Here it is: Moira Hodgson's Gingerbread Cookies
DO NOT do anything to this recipe. Seriously. The recipe was originally adapted from a yummy-looking and sadly out-of-print book called, appropriately, Gingerbread: 99 Delicious Recipes From Sweet to Savory which I will have to get a copy of now because I just love gingerbread anything. One year I made gingerbread ornaments for the Christmas tree!
I was trying to remember if I've ever made this recipe with blackstrap molasses before or not. I think I just used this organic one, which I buy at Whole Foods***. I don't know that blackstrap would be that fantastic, might overwhelm the cookies! For an interesting article on the different kinds of molasses, click here.
These cookies are fun because the dough (once chilled) is really easy to roll out and cut into shapes. I found some great Christmas cookie cutters on Amazon a few years ago, from a company called Old River Road. They have all kinds of fun shapes. Also Wilton makes a nice, sturdy snowflake cookie cutter that I love (the fun results of both are shown in my photo, above.)

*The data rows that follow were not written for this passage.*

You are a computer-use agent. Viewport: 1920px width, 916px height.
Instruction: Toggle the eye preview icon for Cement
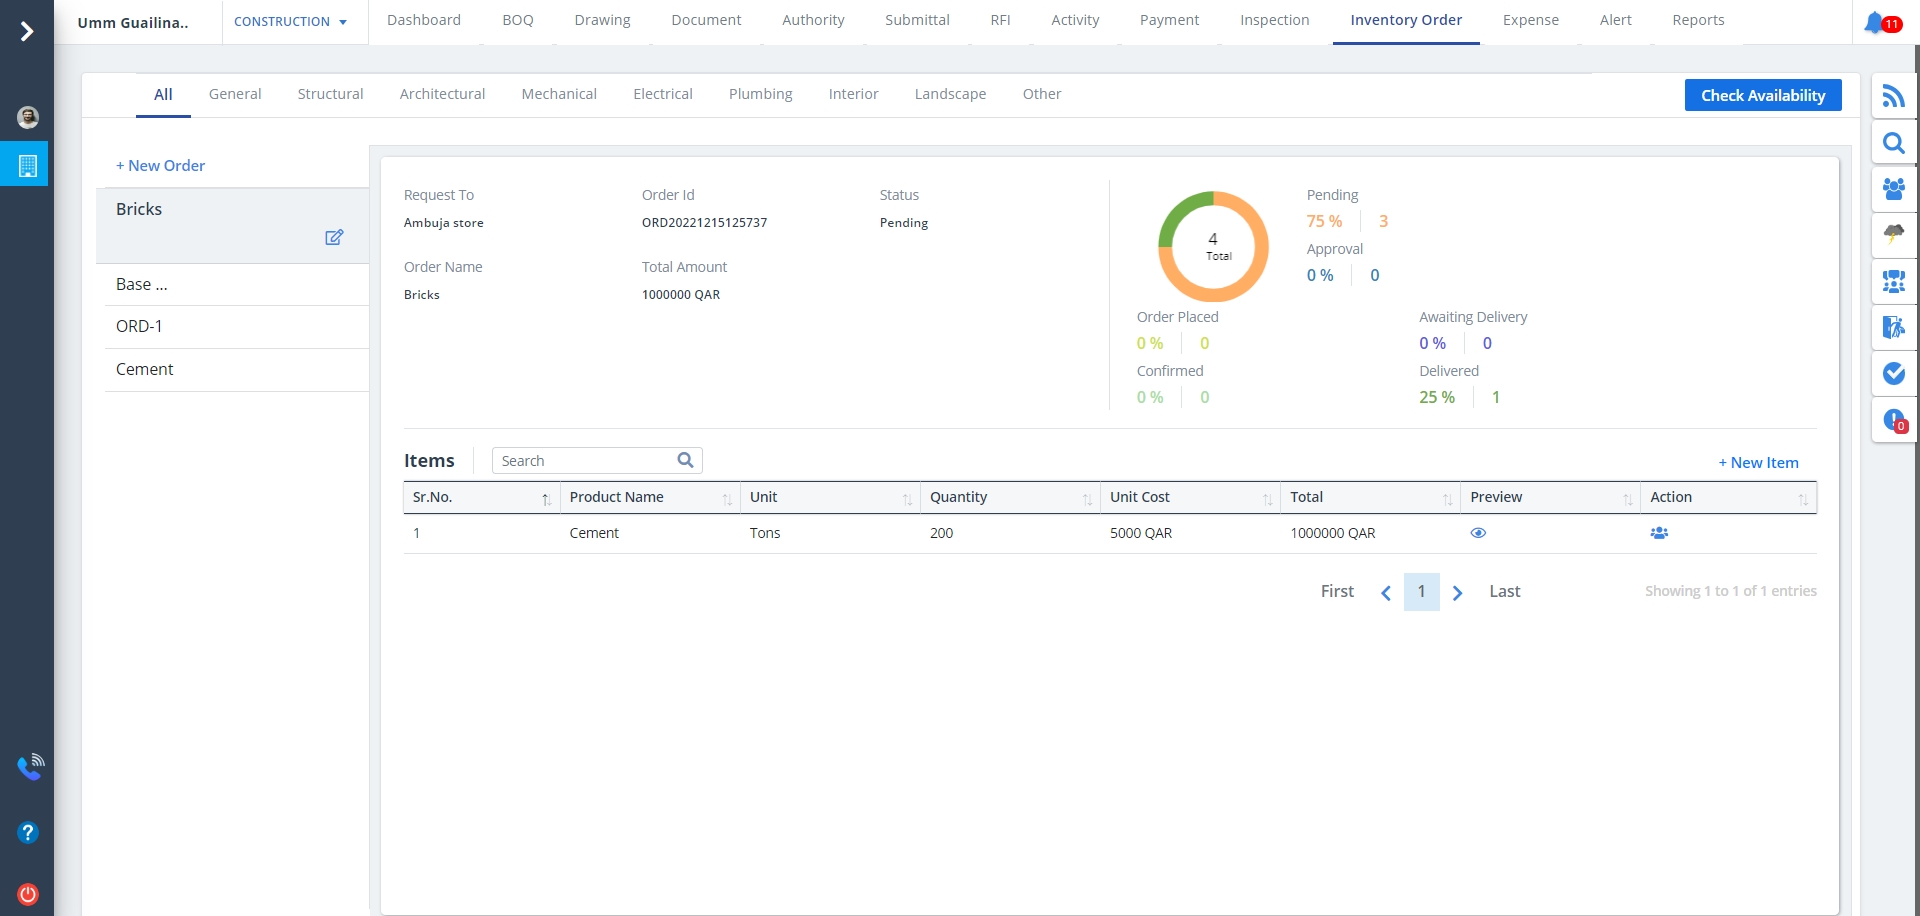click(1478, 533)
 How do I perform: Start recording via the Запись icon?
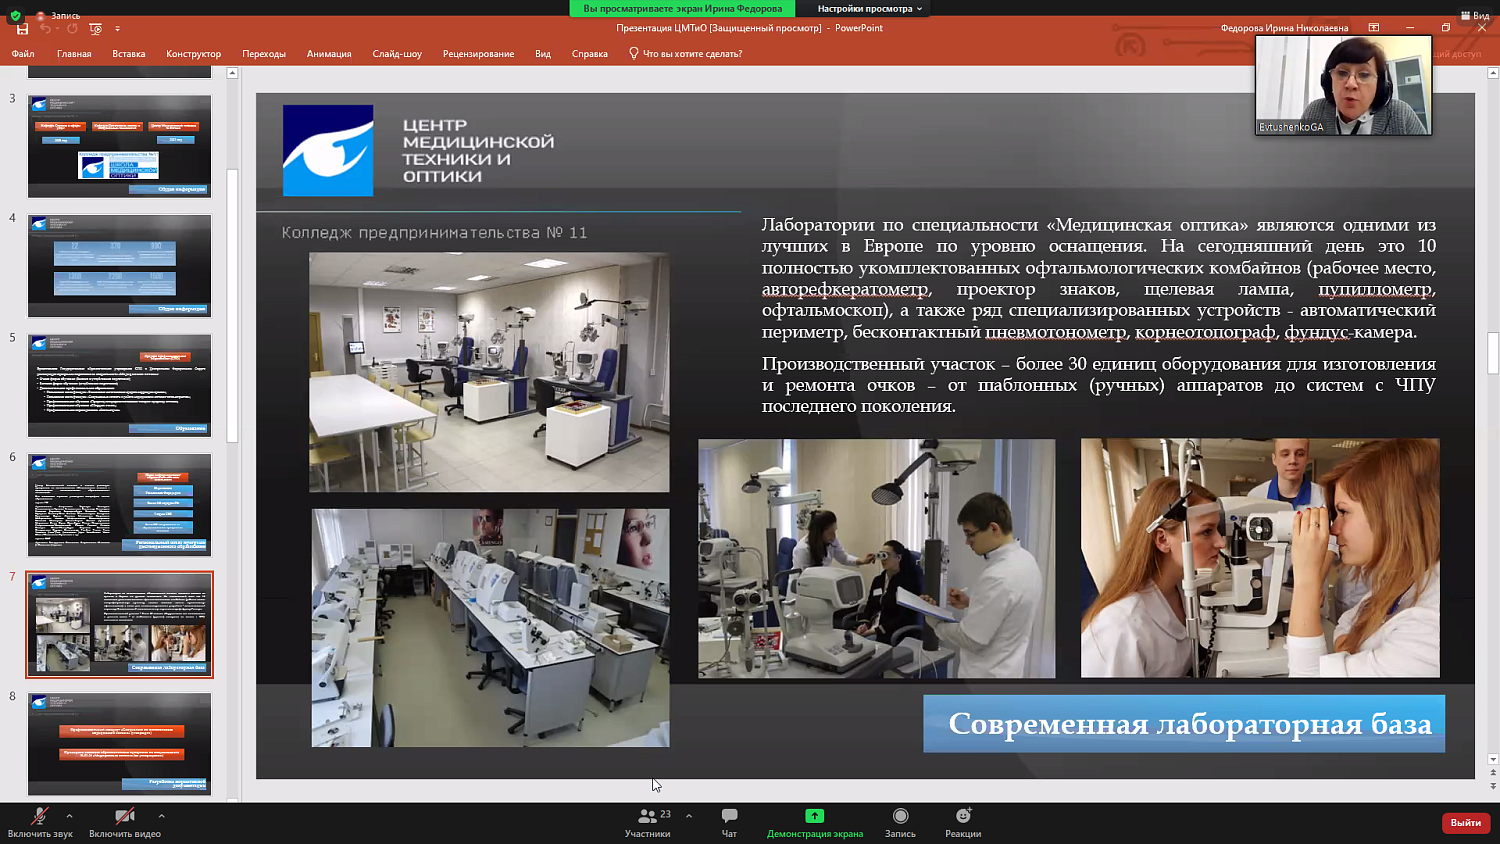click(899, 822)
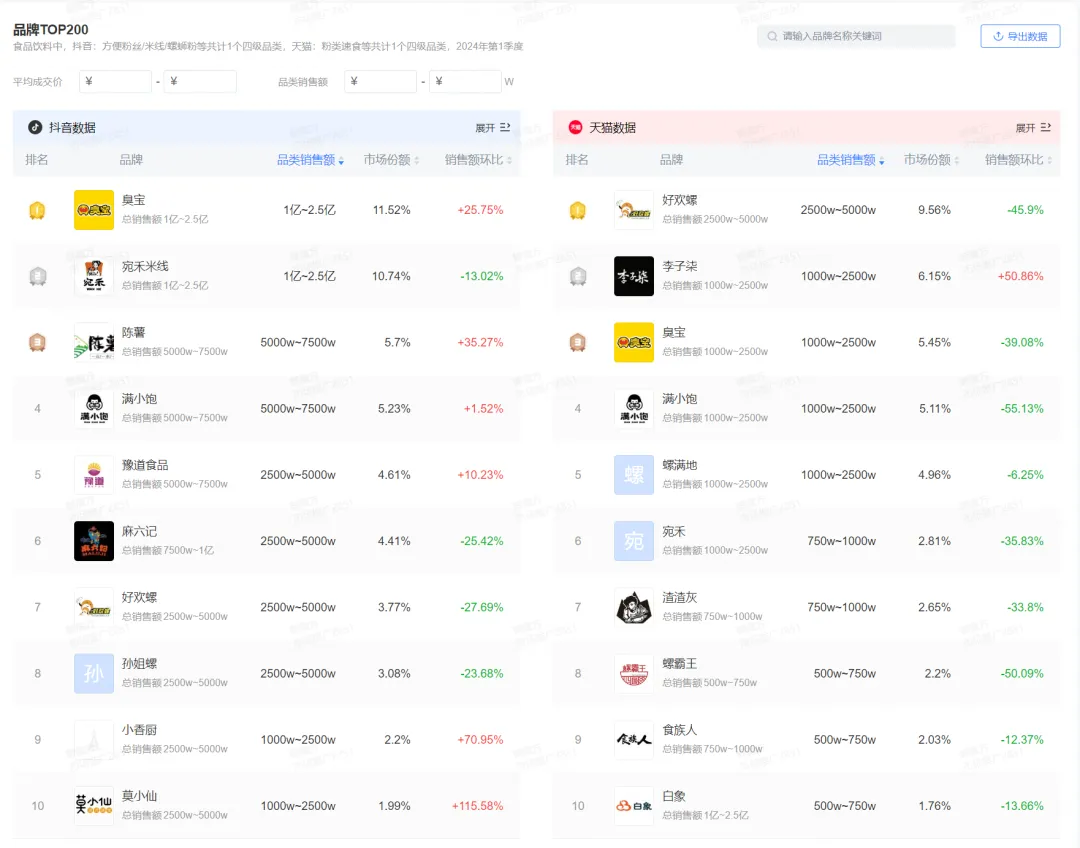The image size is (1080, 848).
Task: Click the 导出数据 export button
Action: pyautogui.click(x=1020, y=37)
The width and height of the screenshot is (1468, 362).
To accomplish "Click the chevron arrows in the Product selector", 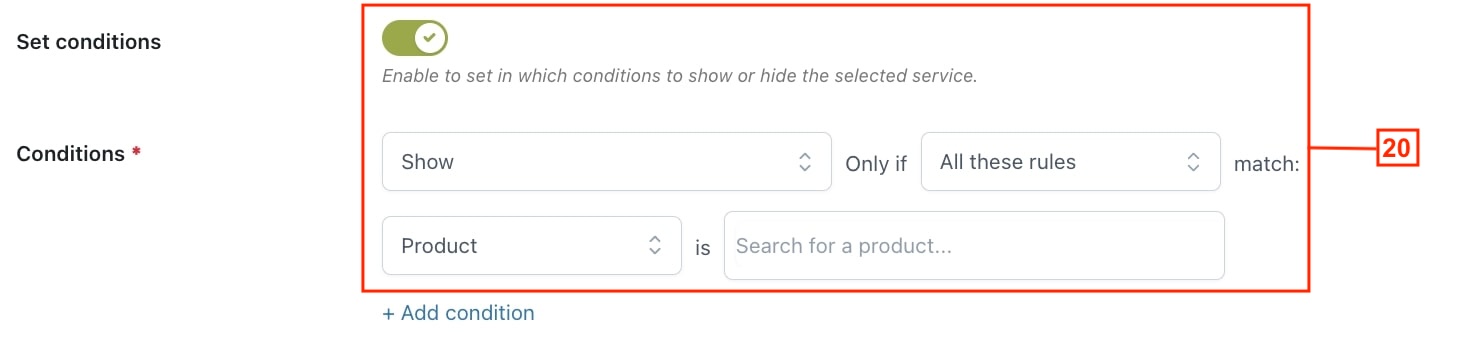I will (655, 246).
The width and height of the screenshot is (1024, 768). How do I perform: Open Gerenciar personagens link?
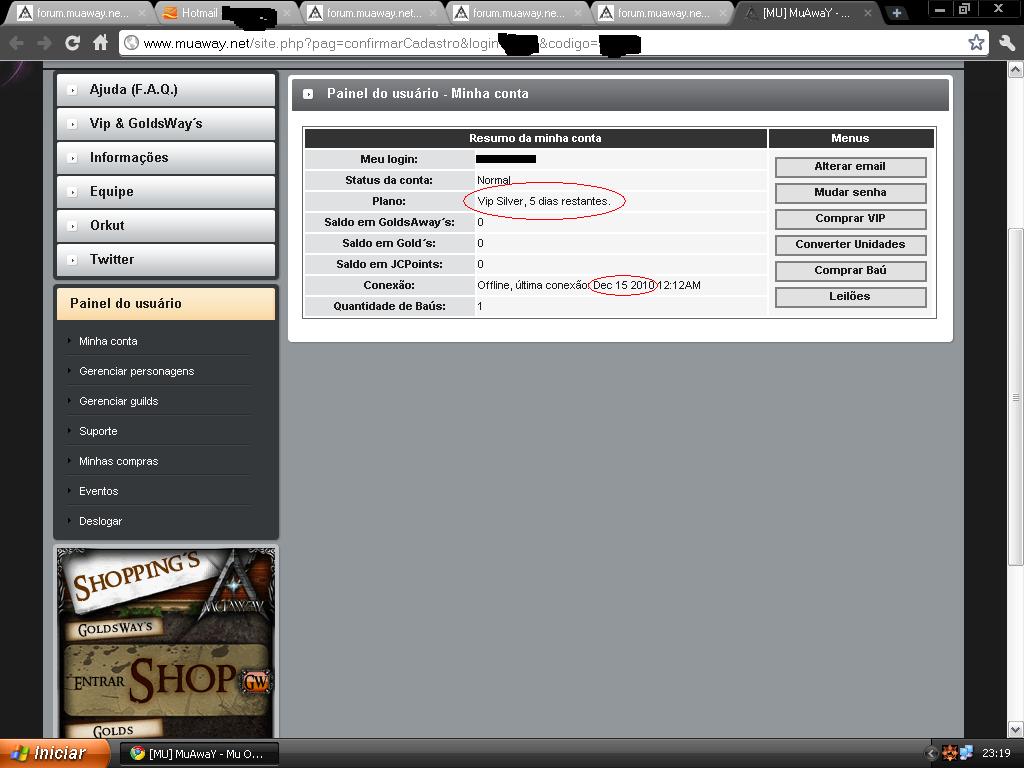[x=137, y=371]
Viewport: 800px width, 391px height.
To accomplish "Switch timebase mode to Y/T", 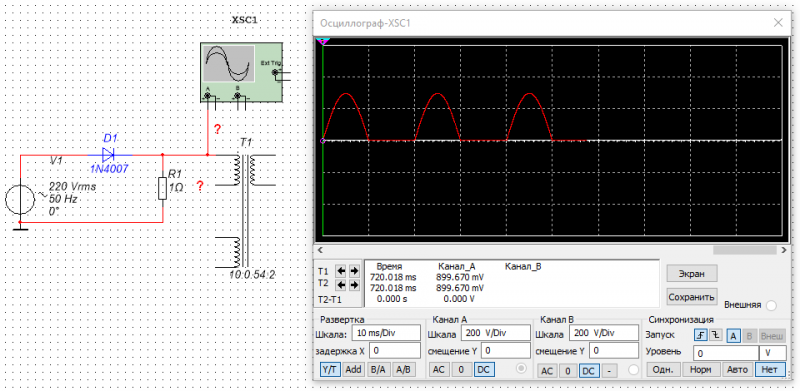I will [331, 370].
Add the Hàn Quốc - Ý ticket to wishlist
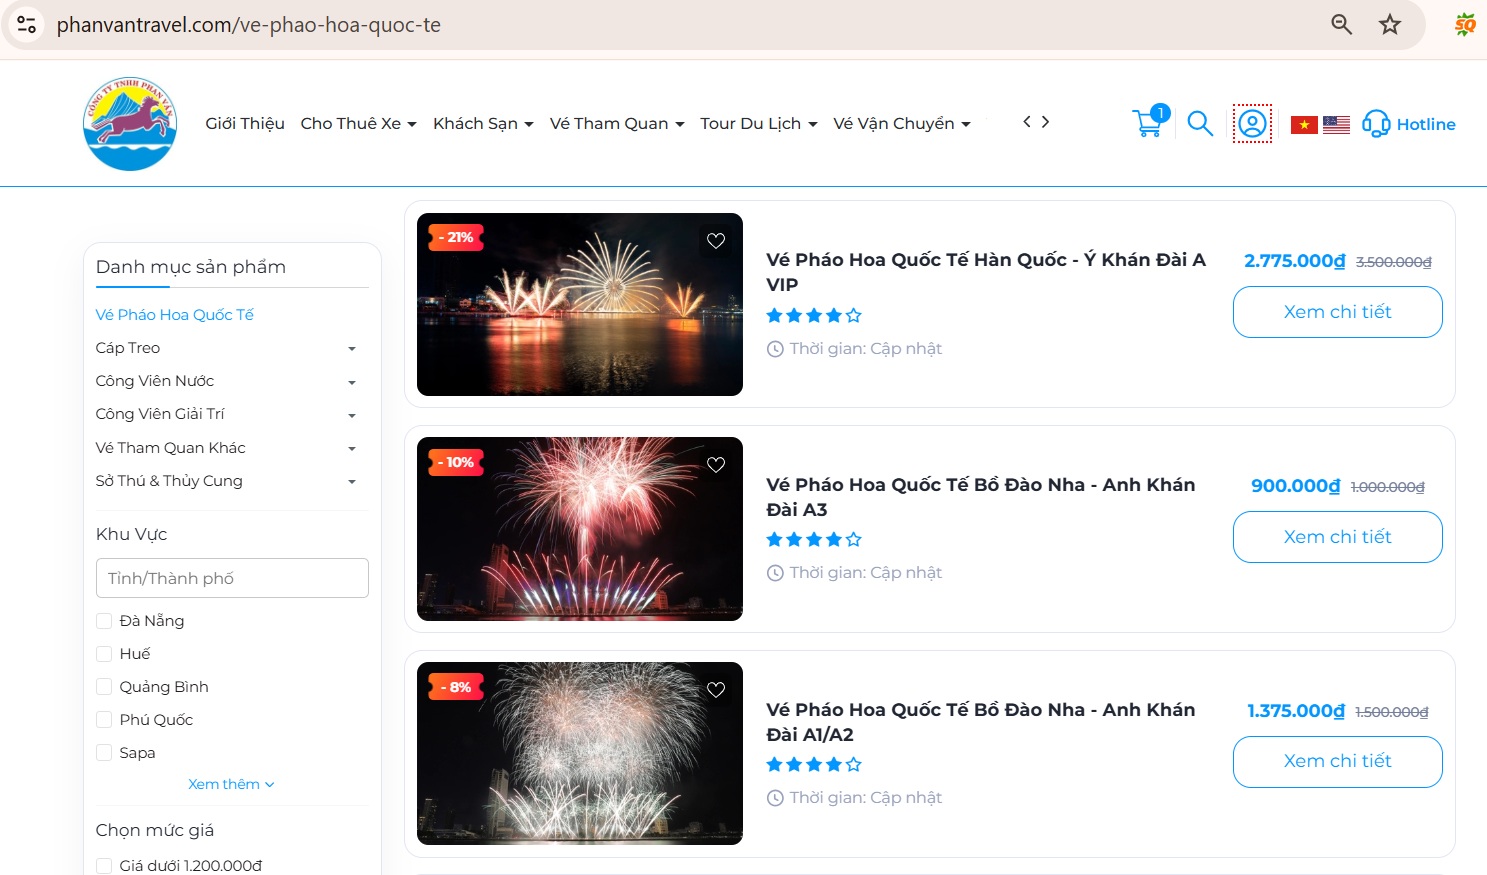Viewport: 1487px width, 875px height. (x=715, y=240)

For baking, I really like my 17 x 12 USA Pans cookie sheet, although I also throw a silicone baking mat down on top first, because I don't like to bake directly on aluminum. Plus it's easier than having to grease the pan. The one I use is only $8 and it's held up fairly well for the last 4 years, although I don't do a ton of baking. I just noticed recently that it was starting to smell sort of burned, but at $8 I can afford to get a new one this year...
These cookies go over well with husbands, pet sitters, mail and package delivery folks, neighbors, Santa...they just make a really economical Christmas gift for those you want to express appreciation for at the holidays!
Best of luck always,
* Or that something I said was plain wrong. It happens.
** And of course after I wrote this post, I made a couple batches of this recipe. Of course I would make some modifications, after all. My dough (both batches) turned out really sticky, not unlike mud, so when the directions called for kneading the dough after most of the flour was incorporated...yeah, that didn't happen. I just kind of globbed it into a pile and shaped it into a saucer-shape, then wrapped it up with plastic wrap and refrigerated.
*** Yep. This is the one I used last year. It's about the only thing I ever use molasses for during the year.